Questions learners often ask

What does this CAPM question test?

Predictive Plan-Based Methodologies — This question tests Predictive Plan-Based Methodologies — Static NAT maps one inside address to one outside address..

What is the correct answer to this question?

The correct answer is: Fast-track activities Y and Z to gain 10 days, crash activity X to gain 5 days, then negotiate a schedule change for the remaining 5 days. — With a 20-day delay, the best approach combines fast-tracking (10 days) and crashing (5 days) to recover 15 days, then negotiate a schedule change for the remaining 5 days. Option D is correct. Option A only fast-tracks, insufficient. Option B only crashes, insufficient. Option C crashes and accepts, delaying completion.

What should I do if I get this CAPM question wrong?
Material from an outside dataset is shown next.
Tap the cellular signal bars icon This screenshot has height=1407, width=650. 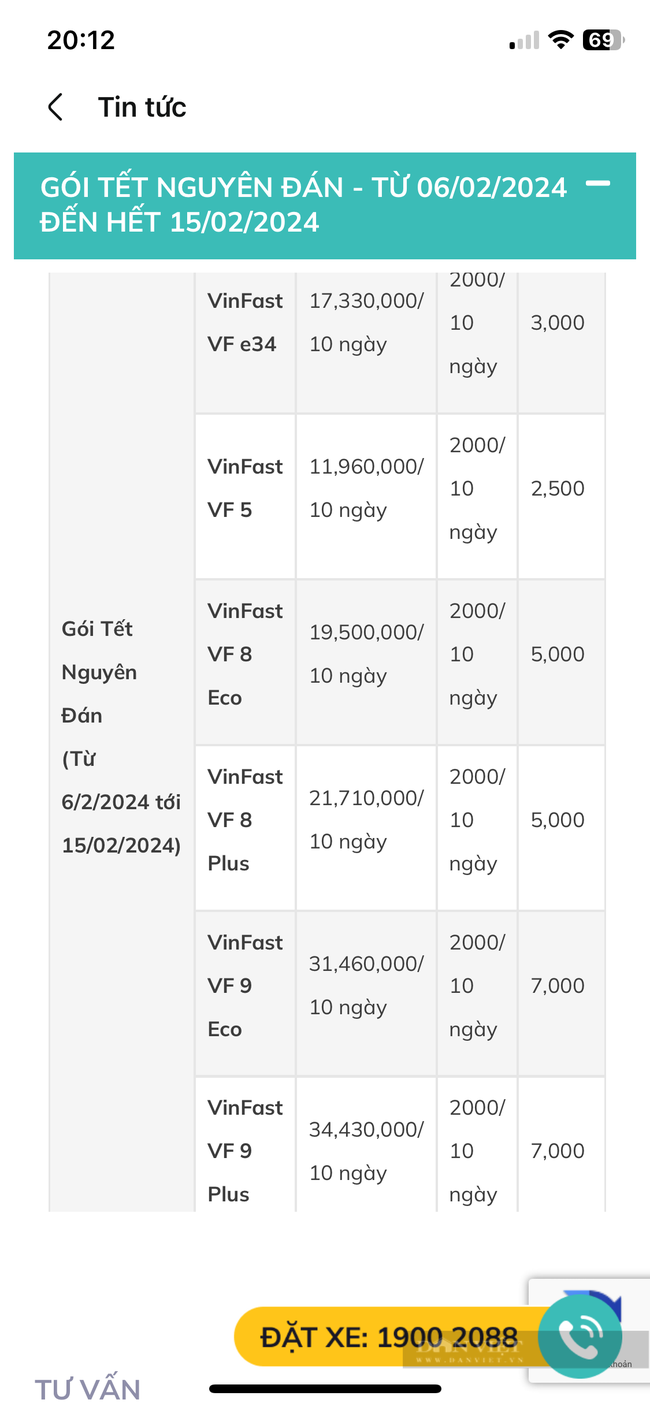tap(524, 41)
Review the four NAT address types (inside local, inside global, outside local, outside global), PAT port overload, and static vs dynamic NAT use cases. Then practise related CAPM NAT questions on configuration and troubleshooting.

Are there clue words in this question I should notice?

Yes — watch for: "best". Signals that multiple options may be partially correct. Choose the option that most directly solves the exact problem described, not the one that sounds most complete.

What is the key concept behind this question?

Static NAT maps one inside address to one outside address.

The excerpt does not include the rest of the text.